This may be one of the most difficult topics to offer suggestions for, given the many variables involved. To begin with, every family is unique, both as a unit and individually. Every family has its own norms for how open they are with each other, with whom they are willing to disclose information and to what degree of comfort they have in sharing personal information—which often excludes anything pertaining to sex or mental impairment.
In reality I didn’t tell my children—they told me. The day after my 70th birthday, my son and daughter told me they were concerned about my memory lapses, my stammering speech, and my growing tendency to misplace things. Although I had recognized these symptoms myself, I resisted and resented their interference. I was embarrassed and ashamed.
I remember well how Keith felt embarrassed and ashamed when he became impotent from prostate cancer surgery…how he, too, resisted and got angry…and how I didn’t understand how he could feel ashamed of a condition he had no control over. Yet at that moment in time, I felt the exact same way—ashamed, embarrassed, angry at my children, afraid, and defensive.
When I attended the Mayo Clinic HABIT (Healthy Action to Benefit Independence & Thinking) program, one of our support group topics was “Telling Others.” I was in a group of twelve who had been diagnosed with MCI, nine men and three women, and I was the only person in the group who said their children knew about their condition. “I had been trying to hide my symptoms, but my children and husband knew,” I confessed, “and they finally confronted me.” The room grew ominously quiet. Our facilitator asked the rest of the group, “Do any of you think your children have noticed changes and just haven’t said anything?” The room remained silent.
Eventually, communication started again. Everyone had reasons why they “couldn’t” tell, not only their children, but their friends and family: They were embarrassed. They would lose respect. People would avoid them. They weren’t ‘bad enough’—yet.
I totally understand each of these responses. I had all of them myself—and still do at various times.
I will never know how ‘disclosure’ would have played out had my children not confronted me, but I do know three positive outcomes that have resulted from no longer trying to hide my symptoms.

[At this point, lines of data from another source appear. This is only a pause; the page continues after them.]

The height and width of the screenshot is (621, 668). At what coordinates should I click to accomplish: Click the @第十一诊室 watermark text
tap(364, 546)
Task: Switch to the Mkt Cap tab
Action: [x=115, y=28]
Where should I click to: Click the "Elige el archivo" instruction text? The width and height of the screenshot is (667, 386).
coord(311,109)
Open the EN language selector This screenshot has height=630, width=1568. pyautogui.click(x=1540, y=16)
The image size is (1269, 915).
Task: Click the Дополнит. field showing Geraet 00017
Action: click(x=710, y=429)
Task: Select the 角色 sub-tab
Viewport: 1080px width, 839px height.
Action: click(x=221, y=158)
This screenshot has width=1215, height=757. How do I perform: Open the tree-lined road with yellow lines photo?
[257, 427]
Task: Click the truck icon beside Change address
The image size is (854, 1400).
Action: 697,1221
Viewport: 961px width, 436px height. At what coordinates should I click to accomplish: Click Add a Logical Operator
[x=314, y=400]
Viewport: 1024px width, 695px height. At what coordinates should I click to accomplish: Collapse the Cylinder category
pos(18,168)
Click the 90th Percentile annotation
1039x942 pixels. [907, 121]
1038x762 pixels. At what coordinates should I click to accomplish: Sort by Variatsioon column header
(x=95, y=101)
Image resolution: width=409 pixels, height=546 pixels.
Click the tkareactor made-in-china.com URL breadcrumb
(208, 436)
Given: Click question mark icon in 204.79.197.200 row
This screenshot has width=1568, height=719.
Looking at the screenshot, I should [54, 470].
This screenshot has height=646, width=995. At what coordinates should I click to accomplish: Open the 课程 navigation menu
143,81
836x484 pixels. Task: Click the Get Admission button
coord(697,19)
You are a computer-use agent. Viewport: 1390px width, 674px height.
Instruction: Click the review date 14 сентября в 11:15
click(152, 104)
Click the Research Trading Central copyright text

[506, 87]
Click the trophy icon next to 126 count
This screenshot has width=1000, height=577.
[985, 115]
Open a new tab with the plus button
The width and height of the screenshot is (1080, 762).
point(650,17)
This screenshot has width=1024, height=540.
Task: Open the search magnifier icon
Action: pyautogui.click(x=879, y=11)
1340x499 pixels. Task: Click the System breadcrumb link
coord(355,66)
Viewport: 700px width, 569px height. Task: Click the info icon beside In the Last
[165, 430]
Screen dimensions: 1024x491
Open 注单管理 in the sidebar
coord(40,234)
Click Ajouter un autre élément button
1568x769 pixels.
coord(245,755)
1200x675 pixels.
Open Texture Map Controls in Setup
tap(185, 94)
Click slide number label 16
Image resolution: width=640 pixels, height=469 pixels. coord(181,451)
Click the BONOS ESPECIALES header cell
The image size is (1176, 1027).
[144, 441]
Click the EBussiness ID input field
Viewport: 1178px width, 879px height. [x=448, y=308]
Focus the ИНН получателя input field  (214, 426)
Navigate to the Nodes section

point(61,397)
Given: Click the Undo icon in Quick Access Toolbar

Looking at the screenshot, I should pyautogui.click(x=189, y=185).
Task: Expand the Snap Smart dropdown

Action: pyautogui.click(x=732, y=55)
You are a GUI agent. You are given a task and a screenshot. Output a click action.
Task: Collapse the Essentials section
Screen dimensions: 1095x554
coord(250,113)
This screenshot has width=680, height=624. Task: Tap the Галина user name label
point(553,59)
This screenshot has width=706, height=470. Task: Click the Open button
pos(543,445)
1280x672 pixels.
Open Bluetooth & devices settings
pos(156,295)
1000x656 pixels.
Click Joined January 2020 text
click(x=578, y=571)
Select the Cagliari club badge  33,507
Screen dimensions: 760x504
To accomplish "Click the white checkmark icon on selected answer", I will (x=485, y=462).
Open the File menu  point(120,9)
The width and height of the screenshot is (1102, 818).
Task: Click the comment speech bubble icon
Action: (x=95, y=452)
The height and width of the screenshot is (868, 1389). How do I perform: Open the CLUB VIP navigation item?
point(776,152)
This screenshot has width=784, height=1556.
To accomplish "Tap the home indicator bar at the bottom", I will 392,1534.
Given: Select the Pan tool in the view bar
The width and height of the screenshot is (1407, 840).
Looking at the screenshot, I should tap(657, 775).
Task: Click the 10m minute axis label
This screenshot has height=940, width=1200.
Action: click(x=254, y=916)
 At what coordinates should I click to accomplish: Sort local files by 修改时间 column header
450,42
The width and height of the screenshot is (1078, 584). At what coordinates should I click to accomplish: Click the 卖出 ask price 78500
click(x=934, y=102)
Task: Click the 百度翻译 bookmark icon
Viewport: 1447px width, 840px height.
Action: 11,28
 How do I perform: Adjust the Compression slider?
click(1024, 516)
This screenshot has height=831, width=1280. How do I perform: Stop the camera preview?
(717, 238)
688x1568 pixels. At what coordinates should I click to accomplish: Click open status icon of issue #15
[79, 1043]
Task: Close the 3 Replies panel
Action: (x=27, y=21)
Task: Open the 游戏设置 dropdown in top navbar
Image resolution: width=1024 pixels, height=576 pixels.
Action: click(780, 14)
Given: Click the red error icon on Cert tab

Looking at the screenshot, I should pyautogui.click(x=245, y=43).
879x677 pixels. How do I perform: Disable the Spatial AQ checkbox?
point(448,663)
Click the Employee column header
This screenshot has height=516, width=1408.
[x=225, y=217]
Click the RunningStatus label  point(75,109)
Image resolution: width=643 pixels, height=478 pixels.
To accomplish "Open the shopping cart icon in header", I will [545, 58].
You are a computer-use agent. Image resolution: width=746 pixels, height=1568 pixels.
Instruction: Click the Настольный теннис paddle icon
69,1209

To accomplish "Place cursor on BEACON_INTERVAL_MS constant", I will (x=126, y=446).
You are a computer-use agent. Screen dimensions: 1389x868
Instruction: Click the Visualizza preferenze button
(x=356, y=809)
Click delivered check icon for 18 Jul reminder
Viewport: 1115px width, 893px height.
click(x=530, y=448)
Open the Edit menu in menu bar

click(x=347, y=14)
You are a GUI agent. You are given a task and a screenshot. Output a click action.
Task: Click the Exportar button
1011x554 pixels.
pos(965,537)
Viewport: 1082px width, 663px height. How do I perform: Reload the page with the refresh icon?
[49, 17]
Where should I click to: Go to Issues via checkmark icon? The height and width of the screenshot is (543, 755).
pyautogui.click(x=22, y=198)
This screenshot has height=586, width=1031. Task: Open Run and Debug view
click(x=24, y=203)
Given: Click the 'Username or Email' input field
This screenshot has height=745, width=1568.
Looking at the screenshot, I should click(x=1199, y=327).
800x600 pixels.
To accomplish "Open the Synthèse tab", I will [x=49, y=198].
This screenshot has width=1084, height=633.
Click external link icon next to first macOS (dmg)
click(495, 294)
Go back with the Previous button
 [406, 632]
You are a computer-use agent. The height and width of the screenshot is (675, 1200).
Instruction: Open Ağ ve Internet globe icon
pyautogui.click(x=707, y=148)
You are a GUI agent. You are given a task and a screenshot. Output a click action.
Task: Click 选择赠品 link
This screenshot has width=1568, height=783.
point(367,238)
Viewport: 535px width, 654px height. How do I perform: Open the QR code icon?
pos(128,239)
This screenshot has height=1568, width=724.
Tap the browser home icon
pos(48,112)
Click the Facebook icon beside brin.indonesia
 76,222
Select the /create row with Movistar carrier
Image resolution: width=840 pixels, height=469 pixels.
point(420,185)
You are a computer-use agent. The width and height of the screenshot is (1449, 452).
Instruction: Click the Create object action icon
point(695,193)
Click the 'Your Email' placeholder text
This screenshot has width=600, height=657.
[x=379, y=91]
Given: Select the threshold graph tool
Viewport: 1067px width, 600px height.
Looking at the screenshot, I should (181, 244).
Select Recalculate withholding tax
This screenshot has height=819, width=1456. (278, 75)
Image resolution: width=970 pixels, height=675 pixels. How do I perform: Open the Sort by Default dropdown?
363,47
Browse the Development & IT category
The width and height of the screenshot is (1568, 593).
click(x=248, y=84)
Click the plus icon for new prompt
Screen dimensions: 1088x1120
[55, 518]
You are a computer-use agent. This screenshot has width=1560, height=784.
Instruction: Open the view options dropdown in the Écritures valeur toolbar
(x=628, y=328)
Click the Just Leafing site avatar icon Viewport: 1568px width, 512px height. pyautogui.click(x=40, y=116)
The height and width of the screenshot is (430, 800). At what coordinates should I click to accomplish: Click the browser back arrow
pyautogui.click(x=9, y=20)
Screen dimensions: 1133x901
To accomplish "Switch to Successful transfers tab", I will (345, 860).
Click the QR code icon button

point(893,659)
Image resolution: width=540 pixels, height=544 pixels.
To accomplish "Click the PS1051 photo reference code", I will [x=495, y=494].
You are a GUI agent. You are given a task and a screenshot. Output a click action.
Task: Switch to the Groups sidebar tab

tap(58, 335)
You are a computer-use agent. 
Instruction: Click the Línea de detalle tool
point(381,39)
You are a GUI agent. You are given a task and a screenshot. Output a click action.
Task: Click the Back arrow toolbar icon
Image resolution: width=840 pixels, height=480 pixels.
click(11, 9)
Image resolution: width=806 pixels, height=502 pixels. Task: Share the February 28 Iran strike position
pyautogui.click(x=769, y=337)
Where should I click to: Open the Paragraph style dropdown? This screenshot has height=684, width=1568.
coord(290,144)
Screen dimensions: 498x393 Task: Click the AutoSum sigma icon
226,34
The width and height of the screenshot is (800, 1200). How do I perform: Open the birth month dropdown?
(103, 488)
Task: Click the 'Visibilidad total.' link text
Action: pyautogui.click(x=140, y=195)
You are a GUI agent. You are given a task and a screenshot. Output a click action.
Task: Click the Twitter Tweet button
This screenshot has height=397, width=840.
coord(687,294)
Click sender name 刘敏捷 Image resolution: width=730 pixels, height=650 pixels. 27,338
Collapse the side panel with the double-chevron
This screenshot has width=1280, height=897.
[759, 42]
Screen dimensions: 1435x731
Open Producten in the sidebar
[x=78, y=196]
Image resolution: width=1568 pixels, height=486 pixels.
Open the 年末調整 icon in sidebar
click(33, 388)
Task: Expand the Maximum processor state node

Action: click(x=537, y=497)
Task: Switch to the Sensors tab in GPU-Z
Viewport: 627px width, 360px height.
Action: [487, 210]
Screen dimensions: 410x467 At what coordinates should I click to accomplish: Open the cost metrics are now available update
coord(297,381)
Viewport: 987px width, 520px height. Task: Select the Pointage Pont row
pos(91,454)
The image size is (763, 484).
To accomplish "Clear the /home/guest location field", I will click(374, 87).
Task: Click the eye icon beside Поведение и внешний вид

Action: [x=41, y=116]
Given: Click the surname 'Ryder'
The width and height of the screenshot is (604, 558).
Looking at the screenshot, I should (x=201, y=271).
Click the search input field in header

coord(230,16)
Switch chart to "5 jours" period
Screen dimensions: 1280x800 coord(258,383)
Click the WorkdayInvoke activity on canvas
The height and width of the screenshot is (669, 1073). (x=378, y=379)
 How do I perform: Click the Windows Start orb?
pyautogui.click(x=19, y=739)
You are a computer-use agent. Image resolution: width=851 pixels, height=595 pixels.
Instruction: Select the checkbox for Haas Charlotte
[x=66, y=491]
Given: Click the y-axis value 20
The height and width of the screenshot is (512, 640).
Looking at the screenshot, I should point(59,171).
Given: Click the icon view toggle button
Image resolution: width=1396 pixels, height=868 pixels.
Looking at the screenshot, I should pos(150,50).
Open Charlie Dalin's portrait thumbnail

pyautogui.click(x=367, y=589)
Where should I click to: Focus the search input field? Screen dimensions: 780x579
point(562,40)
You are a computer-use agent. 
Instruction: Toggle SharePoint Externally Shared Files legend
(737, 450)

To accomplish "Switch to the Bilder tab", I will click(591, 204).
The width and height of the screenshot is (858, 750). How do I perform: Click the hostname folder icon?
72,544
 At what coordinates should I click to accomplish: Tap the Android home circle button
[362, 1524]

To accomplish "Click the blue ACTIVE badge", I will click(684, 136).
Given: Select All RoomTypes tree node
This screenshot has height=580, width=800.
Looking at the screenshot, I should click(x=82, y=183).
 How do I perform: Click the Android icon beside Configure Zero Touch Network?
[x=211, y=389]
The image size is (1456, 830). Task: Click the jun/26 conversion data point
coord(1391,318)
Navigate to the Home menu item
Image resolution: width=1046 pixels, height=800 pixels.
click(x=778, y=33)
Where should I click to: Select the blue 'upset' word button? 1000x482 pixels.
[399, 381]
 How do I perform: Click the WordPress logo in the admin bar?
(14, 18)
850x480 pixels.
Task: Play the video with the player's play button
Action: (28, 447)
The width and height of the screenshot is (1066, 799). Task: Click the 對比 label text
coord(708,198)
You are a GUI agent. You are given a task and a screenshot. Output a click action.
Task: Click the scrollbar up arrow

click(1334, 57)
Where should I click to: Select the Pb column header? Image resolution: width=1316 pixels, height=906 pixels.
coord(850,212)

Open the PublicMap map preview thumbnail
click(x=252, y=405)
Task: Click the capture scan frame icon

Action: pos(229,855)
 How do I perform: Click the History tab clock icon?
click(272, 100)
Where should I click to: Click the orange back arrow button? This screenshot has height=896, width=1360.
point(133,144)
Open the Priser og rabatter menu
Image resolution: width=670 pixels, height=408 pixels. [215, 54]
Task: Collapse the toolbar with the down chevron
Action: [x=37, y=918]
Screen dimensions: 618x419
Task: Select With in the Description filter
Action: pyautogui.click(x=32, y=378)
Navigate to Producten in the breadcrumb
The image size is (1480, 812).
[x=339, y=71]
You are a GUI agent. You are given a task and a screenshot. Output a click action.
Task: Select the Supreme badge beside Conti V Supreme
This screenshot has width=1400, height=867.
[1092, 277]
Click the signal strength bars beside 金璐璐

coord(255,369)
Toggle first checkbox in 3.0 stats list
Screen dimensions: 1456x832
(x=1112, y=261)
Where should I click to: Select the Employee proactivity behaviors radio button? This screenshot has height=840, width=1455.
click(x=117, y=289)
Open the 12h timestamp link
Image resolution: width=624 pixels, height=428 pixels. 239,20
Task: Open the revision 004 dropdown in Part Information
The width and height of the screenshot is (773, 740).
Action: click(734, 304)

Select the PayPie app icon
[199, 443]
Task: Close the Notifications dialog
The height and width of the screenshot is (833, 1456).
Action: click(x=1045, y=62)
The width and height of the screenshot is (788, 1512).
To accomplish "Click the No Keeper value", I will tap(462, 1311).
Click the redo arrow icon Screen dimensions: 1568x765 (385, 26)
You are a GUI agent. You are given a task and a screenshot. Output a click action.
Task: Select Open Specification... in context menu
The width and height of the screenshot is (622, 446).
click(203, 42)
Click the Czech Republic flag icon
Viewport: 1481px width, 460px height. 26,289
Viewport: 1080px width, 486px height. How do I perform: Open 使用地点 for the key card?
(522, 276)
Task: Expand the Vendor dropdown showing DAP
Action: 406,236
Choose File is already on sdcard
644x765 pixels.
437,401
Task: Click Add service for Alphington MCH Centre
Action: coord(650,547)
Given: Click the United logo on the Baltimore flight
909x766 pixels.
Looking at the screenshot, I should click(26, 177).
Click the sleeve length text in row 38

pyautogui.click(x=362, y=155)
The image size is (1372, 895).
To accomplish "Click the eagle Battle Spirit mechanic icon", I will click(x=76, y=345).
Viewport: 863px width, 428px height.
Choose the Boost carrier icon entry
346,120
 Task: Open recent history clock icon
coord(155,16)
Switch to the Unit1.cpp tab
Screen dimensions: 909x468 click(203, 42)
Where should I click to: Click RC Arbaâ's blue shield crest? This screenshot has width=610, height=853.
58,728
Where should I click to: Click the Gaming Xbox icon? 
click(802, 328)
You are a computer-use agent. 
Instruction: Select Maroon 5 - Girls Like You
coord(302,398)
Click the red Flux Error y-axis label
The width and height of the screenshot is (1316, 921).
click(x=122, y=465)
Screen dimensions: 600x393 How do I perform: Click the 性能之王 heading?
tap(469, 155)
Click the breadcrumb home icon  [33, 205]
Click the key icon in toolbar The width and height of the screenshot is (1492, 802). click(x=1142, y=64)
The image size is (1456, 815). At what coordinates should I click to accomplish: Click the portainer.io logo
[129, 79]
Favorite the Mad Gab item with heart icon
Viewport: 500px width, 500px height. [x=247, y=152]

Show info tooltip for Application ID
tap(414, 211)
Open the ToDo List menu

The first is, as a family we can now talk about how I’m doing and in what ways my family can help me. At the present time I function quite well and really don’t need much physical help, but I have asked the kids and Keith to tell me if I’m repeating myself—a request I would not have made prior to them knowing. As it turned out, they were trying to be polite and not mention it, but I assured them I wanted to know, and wanted them to tell me so I didn’t embarrass myself. I’ve also asked, “If I say I don’t remember an event or a person, don’t try to give me hints. Just accept that I don’t remember, and either drop the subject or tell me the story anyway.”
The second positive outcome of ‘coming out’ to my family is it’s become easier to tell others. I don’t broadcast my condition, but I do let others know if appropriate. For example, I’ll tell people who I have frequent contact with—those close friends who have likely already noticed something. I’ve also told people with whom I share committee work. While I’ve given up most of my committees, the two I’m still active in ‘know.’ Now that these close circles know, it has become easier to write about my condition on my web site.
The third positive outcome came as a bit of a surprise to me, and that is: I am no longer ashamed about my condition. I remember questioning Keith when he said he felt shame for having cancer, because it seemed so illogical to me. Now I realize that overcoming shame and sharing my story is another part of coming to acceptance.